Histamine reduces excitatory gain on certain neurons in the nucleus accumbens (NAc) through H3 receptors, according to recent research published in Biological Psychiatry. The findings implicate histamine in responses to stress and suggest histamine signaling within the NAc may offer a novel therapeutic target for stress-related pathologies such as addiction.
“We provide a rigorous assessment of how histamine signaling within the NAc may shift the balance of signal propagation through the reward system,” said Brad Grueter, Ph.D., senior author on the study and an assistant professor in the Department of Anesthesiology at Vanderbilt University Medical Center.
“By understanding the molecular mechanisms acting within the brain we aim to identify novel targets for precision therapeutic treatments to neuropsychiatric disorders.”
A Center Node for Reward Processing
The NAc’s central role makes it an attractive therapeutic target. The brain region integrates inputs from distinct neuro-modulatory systems to coordinate motivated and reward-based behavior, Grueter explained.
“The accumbens serves as a center node for reward processing as it integrates information from several processing units – the hippocampus, the cortex, the amygdala and the thalamus,” he said. “The cells within the accumbens are quiescent, so they don’t fire regularly. It typically takes a lot of excitatory transmission to get these neurons to integrate that information, generate action potentials, and propagate that information to the next node in the pathway.”
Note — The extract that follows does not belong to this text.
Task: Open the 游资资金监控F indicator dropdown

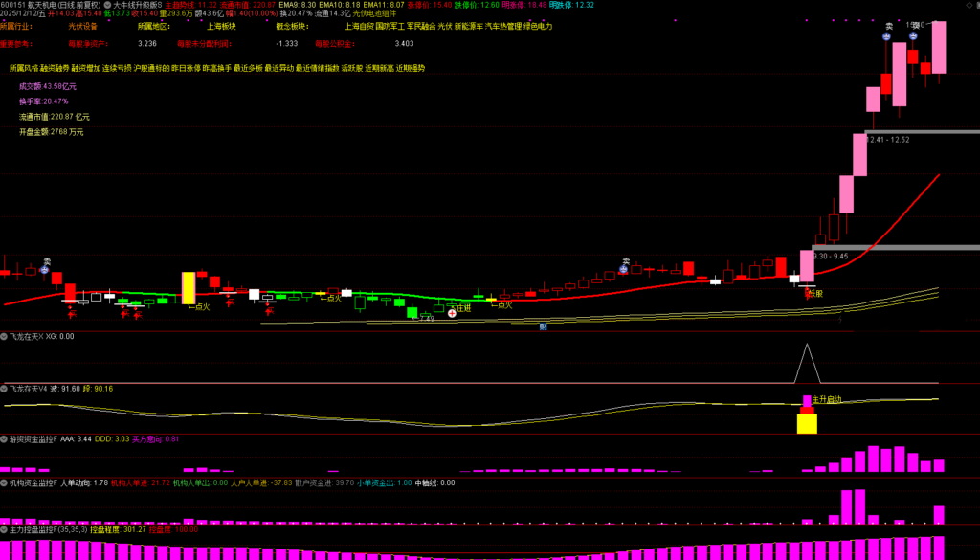Action: pos(4,439)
While histamine-producing neurons innervate the NAc, little is known about how histamine, a wake-promoting monoamine, contributes to neural circuits within the NAc.
“By understanding the molecular mechanisms acting within the brain we aim to identify novel targets for precision therapeutic treatments to neuropsychiatric disorders.”
Histamine Signaling within the NAc
For their study, Grueter and colleagues including Kevin Manz, Ph.D., a postdoctoral fellow in the Department of Anesthesiology at Vanderbilt, sought to determine whether histamine signaling is capable of regulating circuit function within the NAc, and whether this signaling pathway is recruited by arousal states like acute stress.
Using electrophysiology and optogenetics, the team determined that histamine negatively regulates excitatory gain on medium spiny neurons via the H3 receptor. An animal model of immobilization stress further revealed that acute stress engages histamine signaling in the NAc.
While a direct connection between histamine signaling and behavioral states in humans is beyond the scope of the study, the findings suggest a role for histamine signaling within the NAc in depression, anxiety, addiction and other stress-related pathologies.
Input-specific Inhibition
The study also supports a dual role for histamine in the brain. Grueter’s team determined histamine asymmetrically regulates glutamatergic transmission, with histamine found to strongly inhibit excitatory inputs from the prefrontal cortex (PFC) to the NAc, and only modestly inhibit inputs from the mediodorsal thalamus (MDT) to the NAc.
“Glutamatergic inputs from these regions exert divergent effects on NAc-dependent motivational states, with the PFC supporting reward-related behavioral outcomes and the MDT contributing to negative emotional valence,” the authors wrote.
Said Grueter, “The PFC is critical for higher executive function. By suppressing excitatory drive from the MDT, histamine amplifies the contribution of cortical information processing through the NAc.”
A New Therapeutic Angle
Targeting histamine may be a new approach to modulating mechanisms of arousal in the brain, Grueter explained.
“Targeting serotonin, norepinephrine and dopamine is getting pretty exhausted,” he said. “One of the big questions is – since histamine signals in such a different manner than those substances – does it provide a different therapeutic angle for the treatment of addiction and other stress-related pathologies?”
Ongoing research from Grueter and colleagues is diving further into the role of histamine in integrating information within the NAc. “We are next looking at the role of histamine in neural microcircuits,” Grueter said. “There are really a lot of intricate details going on.”